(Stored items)
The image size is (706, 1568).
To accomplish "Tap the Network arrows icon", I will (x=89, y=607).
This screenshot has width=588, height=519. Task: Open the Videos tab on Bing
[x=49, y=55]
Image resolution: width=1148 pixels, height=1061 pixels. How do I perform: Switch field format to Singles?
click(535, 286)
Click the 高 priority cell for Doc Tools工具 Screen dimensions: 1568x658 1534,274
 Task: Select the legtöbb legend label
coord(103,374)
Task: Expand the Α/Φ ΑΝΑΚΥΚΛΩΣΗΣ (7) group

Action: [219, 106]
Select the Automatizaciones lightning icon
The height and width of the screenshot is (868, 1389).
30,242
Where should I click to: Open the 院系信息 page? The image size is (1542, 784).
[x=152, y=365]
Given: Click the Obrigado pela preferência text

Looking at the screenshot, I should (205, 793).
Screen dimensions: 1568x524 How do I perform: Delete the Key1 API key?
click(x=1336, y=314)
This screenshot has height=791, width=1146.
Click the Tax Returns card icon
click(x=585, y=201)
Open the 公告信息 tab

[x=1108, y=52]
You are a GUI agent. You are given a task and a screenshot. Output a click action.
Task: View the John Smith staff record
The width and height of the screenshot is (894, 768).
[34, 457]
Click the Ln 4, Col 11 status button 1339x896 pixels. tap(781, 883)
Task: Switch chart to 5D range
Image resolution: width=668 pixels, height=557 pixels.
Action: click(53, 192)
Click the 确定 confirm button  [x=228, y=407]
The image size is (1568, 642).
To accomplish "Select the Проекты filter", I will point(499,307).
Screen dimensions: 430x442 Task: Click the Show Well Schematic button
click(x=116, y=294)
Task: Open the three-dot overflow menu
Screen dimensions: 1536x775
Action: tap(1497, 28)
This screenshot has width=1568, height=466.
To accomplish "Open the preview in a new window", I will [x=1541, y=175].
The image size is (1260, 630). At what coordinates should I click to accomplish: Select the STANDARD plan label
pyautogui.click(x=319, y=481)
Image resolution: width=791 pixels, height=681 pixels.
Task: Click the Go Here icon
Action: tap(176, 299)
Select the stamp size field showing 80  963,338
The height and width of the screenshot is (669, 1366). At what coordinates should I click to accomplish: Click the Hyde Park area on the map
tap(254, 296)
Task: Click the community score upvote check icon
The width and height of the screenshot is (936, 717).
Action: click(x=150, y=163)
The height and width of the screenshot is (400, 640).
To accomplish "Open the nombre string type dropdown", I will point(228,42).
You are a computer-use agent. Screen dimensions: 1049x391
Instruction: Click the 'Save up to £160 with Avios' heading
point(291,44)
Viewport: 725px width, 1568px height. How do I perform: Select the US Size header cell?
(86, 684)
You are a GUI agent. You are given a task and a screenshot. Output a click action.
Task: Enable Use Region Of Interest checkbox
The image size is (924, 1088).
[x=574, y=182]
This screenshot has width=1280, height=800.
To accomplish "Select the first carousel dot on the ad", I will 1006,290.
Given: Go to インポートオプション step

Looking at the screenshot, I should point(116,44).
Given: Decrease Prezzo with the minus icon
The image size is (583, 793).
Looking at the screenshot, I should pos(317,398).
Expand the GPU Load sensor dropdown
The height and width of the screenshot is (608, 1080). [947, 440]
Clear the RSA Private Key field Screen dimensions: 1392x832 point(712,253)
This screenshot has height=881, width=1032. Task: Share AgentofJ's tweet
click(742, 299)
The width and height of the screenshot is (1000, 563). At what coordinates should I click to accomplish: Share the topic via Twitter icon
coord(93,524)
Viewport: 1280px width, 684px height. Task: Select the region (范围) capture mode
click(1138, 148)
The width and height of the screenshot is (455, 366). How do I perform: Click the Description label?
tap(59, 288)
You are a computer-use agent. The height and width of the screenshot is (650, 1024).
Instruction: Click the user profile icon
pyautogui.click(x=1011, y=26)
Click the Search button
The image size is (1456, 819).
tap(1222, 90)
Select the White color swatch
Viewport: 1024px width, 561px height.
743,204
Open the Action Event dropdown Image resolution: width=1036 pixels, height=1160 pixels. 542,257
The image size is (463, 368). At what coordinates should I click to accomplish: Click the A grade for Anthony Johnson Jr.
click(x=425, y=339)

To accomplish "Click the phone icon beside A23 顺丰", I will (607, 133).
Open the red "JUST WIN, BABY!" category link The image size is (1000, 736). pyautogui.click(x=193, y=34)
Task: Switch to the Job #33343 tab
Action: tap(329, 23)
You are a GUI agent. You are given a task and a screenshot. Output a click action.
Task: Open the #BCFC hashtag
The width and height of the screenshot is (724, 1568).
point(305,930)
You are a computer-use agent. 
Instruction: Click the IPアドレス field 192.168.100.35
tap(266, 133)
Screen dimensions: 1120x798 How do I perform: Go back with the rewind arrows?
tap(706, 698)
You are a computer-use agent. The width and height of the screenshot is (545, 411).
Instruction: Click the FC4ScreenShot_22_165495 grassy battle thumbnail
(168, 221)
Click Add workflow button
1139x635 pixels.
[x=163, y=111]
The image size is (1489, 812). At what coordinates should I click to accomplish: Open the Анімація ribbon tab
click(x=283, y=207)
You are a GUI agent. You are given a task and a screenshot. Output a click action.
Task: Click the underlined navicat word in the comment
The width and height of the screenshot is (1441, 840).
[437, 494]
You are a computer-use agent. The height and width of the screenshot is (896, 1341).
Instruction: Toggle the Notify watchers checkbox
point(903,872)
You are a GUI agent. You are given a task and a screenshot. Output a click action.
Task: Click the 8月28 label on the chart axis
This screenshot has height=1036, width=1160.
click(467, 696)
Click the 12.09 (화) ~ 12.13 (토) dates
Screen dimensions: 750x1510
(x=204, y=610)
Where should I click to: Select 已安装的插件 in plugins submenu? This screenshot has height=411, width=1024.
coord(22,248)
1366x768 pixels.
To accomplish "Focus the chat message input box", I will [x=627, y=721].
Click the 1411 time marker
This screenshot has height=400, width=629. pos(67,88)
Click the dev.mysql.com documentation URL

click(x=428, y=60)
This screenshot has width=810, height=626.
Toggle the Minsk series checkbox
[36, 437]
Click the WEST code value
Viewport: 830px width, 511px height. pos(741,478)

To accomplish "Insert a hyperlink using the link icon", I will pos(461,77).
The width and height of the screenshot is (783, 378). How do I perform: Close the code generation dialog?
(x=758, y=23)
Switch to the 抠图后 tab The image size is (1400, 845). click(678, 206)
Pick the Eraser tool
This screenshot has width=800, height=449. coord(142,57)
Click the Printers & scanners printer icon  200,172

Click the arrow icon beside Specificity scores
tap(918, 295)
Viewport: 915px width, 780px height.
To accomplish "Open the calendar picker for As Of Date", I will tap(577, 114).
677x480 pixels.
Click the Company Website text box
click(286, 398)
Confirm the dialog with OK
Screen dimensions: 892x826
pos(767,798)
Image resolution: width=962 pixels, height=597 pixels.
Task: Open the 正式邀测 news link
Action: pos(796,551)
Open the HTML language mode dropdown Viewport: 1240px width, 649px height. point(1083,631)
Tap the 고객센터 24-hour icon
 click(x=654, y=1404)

--- About this exercise ---
An exact copy of all the entries is what's needed; write it out.

--- Result for this task ---
The image size is (706, 1568).
To accomplish "Tap the Network arrows icon", I will (x=89, y=607).
This screenshot has width=588, height=519. Task: Open the Videos tab on Bing
[x=49, y=55]
Image resolution: width=1148 pixels, height=1061 pixels. How do I perform: Switch field format to Singles?
click(535, 286)
Click the 高 priority cell for Doc Tools工具 Screen dimensions: 1568x658 1534,274
 Task: Select the legtöbb legend label
coord(103,374)
Task: Expand the Α/Φ ΑΝΑΚΥΚΛΩΣΗΣ (7) group

Action: [219, 106]
Select the Automatizaciones lightning icon
The height and width of the screenshot is (868, 1389).
30,242
Where should I click to: Open the 院系信息 page? The image size is (1542, 784).
[x=152, y=365]
Given: Click the Obrigado pela preferência text

Looking at the screenshot, I should (205, 793).
Screen dimensions: 1568x524 How do I perform: Delete the Key1 API key?
click(x=1336, y=314)
This screenshot has height=791, width=1146.
Click the Tax Returns card icon
click(x=585, y=201)
Open the 公告信息 tab

[x=1108, y=52]
You are a GUI agent. You are given a task and a screenshot. Output a click action.
Task: View the John Smith staff record
The width and height of the screenshot is (894, 768).
[34, 457]
Click the Ln 4, Col 11 status button 1339x896 pixels. tap(781, 883)
Task: Switch chart to 5D range
Image resolution: width=668 pixels, height=557 pixels.
Action: click(53, 192)
Click the 确定 confirm button  [x=228, y=407]
The image size is (1568, 642).
To accomplish "Select the Проекты filter", I will point(499,307).
Screen dimensions: 430x442 Task: Click the Show Well Schematic button
click(x=116, y=294)
Task: Open the three-dot overflow menu
Screen dimensions: 1536x775
Action: tap(1497, 28)
This screenshot has width=1568, height=466.
To accomplish "Open the preview in a new window", I will [x=1541, y=175].
The image size is (1260, 630). At what coordinates should I click to accomplish: Select the STANDARD plan label
pyautogui.click(x=319, y=481)
Image resolution: width=791 pixels, height=681 pixels.
Task: Click the Go Here icon
Action: tap(176, 299)
Select the stamp size field showing 80  963,338
The height and width of the screenshot is (669, 1366). At what coordinates should I click to accomplish: Click the Hyde Park area on the map
tap(254, 296)
Task: Click the community score upvote check icon
The width and height of the screenshot is (936, 717).
Action: click(x=150, y=163)
The height and width of the screenshot is (400, 640).
To accomplish "Open the nombre string type dropdown", I will point(228,42).
You are a computer-use agent. Screen dimensions: 1049x391
Instruction: Click the 'Save up to £160 with Avios' heading
point(291,44)
Viewport: 725px width, 1568px height. How do I perform: Select the US Size header cell?
(86, 684)
You are a GUI agent. You are given a task and a screenshot. Output a click action.
Task: Enable Use Region Of Interest checkbox
The image size is (924, 1088).
[x=574, y=182]
This screenshot has width=1280, height=800.
To accomplish "Select the first carousel dot on the ad", I will 1006,290.
Given: Go to インポートオプション step

Looking at the screenshot, I should point(116,44).
Given: Decrease Prezzo with the minus icon
The image size is (583, 793).
Looking at the screenshot, I should pos(317,398).
Expand the GPU Load sensor dropdown
The height and width of the screenshot is (608, 1080). [947, 440]
Clear the RSA Private Key field Screen dimensions: 1392x832 point(712,253)
This screenshot has height=881, width=1032. Task: Share AgentofJ's tweet
click(742, 299)
The width and height of the screenshot is (1000, 563). At what coordinates should I click to accomplish: Share the topic via Twitter icon
coord(93,524)
Viewport: 1280px width, 684px height. Task: Select the region (范围) capture mode
click(1138, 148)
The width and height of the screenshot is (455, 366). How do I perform: Click the Description label?
tap(59, 288)
You are a computer-use agent. The height and width of the screenshot is (650, 1024).
Instruction: Click the user profile icon
pyautogui.click(x=1011, y=26)
Click the Search button
The image size is (1456, 819).
tap(1222, 90)
Select the White color swatch
Viewport: 1024px width, 561px height.
743,204
Open the Action Event dropdown Image resolution: width=1036 pixels, height=1160 pixels. 542,257
The image size is (463, 368). At what coordinates should I click to accomplish: Click the A grade for Anthony Johnson Jr.
click(x=425, y=339)

To accomplish "Click the phone icon beside A23 顺丰", I will (607, 133).
Open the red "JUST WIN, BABY!" category link The image size is (1000, 736). pyautogui.click(x=193, y=34)
Task: Switch to the Job #33343 tab
Action: tap(329, 23)
You are a GUI agent. You are given a task and a screenshot. Output a click action.
Task: Open the #BCFC hashtag
The width and height of the screenshot is (724, 1568).
point(305,930)
You are a computer-use agent. 
Instruction: Click the IPアドレス field 192.168.100.35
tap(266, 133)
Screen dimensions: 1120x798 How do I perform: Go back with the rewind arrows?
tap(706, 698)
You are a computer-use agent. The width and height of the screenshot is (545, 411).
Instruction: Click the FC4ScreenShot_22_165495 grassy battle thumbnail
(168, 221)
Click Add workflow button
1139x635 pixels.
[x=163, y=111]
The image size is (1489, 812). At what coordinates should I click to accomplish: Open the Анімація ribbon tab
click(x=283, y=207)
You are a GUI agent. You are given a task and a screenshot. Output a click action.
Task: Click the underlined navicat word in the comment
The width and height of the screenshot is (1441, 840).
[437, 494]
You are a computer-use agent. The height and width of the screenshot is (896, 1341).
Instruction: Toggle the Notify watchers checkbox
point(903,872)
You are a GUI agent. You are given a task and a screenshot. Output a click action.
Task: Click the 8月28 label on the chart axis
This screenshot has height=1036, width=1160.
click(467, 696)
Click the 12.09 (화) ~ 12.13 (토) dates
Screen dimensions: 750x1510
(x=204, y=610)
Where should I click to: Select 已安装的插件 in plugins submenu? This screenshot has height=411, width=1024.
coord(22,248)
1366x768 pixels.
To accomplish "Focus the chat message input box", I will [x=627, y=721].
Click the 1411 time marker
This screenshot has height=400, width=629. pos(67,88)
Click the dev.mysql.com documentation URL

click(x=428, y=60)
This screenshot has width=810, height=626.
Toggle the Minsk series checkbox
[36, 437]
Click the WEST code value
Viewport: 830px width, 511px height. pos(741,478)

To accomplish "Insert a hyperlink using the link icon", I will pos(461,77).
The width and height of the screenshot is (783, 378). How do I perform: Close the code generation dialog?
(x=758, y=23)
Switch to the 抠图后 tab The image size is (1400, 845). click(678, 206)
Pick the Eraser tool
This screenshot has width=800, height=449. coord(142,57)
Click the Printers & scanners printer icon  200,172

Click the arrow icon beside Specificity scores
tap(918, 295)
Viewport: 915px width, 780px height.
To accomplish "Open the calendar picker for As Of Date", I will tap(577, 114).
677x480 pixels.
Click the Company Website text box
click(286, 398)
Confirm the dialog with OK
Screen dimensions: 892x826
pos(767,798)
Image resolution: width=962 pixels, height=597 pixels.
Task: Open the 正式邀测 news link
Action: pos(796,551)
Open the HTML language mode dropdown Viewport: 1240px width, 649px height. point(1083,631)
Tap the 고객센터 24-hour icon
 click(x=654, y=1404)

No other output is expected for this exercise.